[Provided data Boundary: Start]

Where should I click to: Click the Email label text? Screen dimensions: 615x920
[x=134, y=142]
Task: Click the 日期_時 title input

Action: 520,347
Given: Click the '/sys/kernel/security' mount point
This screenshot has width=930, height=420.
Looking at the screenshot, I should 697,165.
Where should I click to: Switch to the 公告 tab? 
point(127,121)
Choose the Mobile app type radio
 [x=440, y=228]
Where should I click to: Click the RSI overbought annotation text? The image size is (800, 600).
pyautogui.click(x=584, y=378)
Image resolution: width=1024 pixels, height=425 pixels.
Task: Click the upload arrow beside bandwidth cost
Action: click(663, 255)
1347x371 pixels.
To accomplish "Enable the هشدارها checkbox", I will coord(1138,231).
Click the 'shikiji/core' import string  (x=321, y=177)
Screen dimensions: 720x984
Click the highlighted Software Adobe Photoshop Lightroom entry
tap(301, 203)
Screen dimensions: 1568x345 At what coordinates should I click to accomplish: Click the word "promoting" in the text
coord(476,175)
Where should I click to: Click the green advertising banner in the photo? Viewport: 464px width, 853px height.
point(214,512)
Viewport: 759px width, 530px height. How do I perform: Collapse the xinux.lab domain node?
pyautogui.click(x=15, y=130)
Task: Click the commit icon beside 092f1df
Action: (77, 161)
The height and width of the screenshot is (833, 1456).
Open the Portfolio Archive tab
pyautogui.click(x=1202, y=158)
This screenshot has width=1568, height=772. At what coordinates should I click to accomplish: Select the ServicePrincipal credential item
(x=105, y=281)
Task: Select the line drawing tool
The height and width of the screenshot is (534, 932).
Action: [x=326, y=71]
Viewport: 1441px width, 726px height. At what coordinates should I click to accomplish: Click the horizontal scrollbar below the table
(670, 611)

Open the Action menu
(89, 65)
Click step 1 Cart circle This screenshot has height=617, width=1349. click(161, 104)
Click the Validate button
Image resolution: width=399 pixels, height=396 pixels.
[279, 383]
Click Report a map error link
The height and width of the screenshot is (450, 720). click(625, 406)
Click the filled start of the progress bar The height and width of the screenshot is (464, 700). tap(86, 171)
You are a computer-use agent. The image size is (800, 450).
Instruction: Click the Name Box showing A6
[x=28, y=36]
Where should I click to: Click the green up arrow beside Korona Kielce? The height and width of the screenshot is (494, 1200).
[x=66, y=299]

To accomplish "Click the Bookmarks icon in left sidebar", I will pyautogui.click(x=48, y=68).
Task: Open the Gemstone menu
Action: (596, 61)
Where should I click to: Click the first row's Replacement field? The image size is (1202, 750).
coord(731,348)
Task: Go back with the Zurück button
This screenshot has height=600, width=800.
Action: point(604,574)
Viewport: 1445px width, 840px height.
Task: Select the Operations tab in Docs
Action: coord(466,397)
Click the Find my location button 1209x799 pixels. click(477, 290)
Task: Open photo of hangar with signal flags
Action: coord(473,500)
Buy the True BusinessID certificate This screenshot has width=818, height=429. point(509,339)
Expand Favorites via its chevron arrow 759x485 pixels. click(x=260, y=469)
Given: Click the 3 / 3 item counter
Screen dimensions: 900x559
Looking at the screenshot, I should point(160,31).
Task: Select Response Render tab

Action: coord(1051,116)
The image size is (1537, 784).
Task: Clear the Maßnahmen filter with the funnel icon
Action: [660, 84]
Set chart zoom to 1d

[Provided data Boundary: End]

Work required: Starting at the line above that contains "Click the 'shikiji/core'", repeat each line exactly up to and including the line that contains "Task: Go back with the Zurück button", and stop there.

Response to the exercise:
Click the 'shikiji/core' import string  (x=321, y=177)
Screen dimensions: 720x984
Click the highlighted Software Adobe Photoshop Lightroom entry
tap(301, 203)
Screen dimensions: 1568x345 At what coordinates should I click to accomplish: Click the word "promoting" in the text
coord(476,175)
Where should I click to: Click the green advertising banner in the photo? Viewport: 464px width, 853px height.
point(214,512)
Viewport: 759px width, 530px height. How do I perform: Collapse the xinux.lab domain node?
pyautogui.click(x=15, y=130)
Task: Click the commit icon beside 092f1df
Action: (77, 161)
The height and width of the screenshot is (833, 1456).
Open the Portfolio Archive tab
pyautogui.click(x=1202, y=158)
This screenshot has width=1568, height=772. At what coordinates should I click to accomplish: Select the ServicePrincipal credential item
(x=105, y=281)
Task: Select the line drawing tool
The height and width of the screenshot is (534, 932).
Action: [x=326, y=71]
Viewport: 1441px width, 726px height. At what coordinates should I click to accomplish: Click the horizontal scrollbar below the table
(670, 611)

Open the Action menu
(89, 65)
Click step 1 Cart circle This screenshot has height=617, width=1349. click(161, 104)
Click the Validate button
Image resolution: width=399 pixels, height=396 pixels.
[279, 383]
Click Report a map error link
The height and width of the screenshot is (450, 720). click(625, 406)
Click the filled start of the progress bar The height and width of the screenshot is (464, 700). tap(86, 171)
You are a computer-use agent. The image size is (800, 450).
Instruction: Click the Name Box showing A6
[x=28, y=36]
Where should I click to: Click the green up arrow beside Korona Kielce? The height and width of the screenshot is (494, 1200).
[x=66, y=299]

To accomplish "Click the Bookmarks icon in left sidebar", I will pyautogui.click(x=48, y=68).
Task: Open the Gemstone menu
Action: (596, 61)
Where should I click to: Click the first row's Replacement field? The image size is (1202, 750).
coord(731,348)
Task: Go back with the Zurück button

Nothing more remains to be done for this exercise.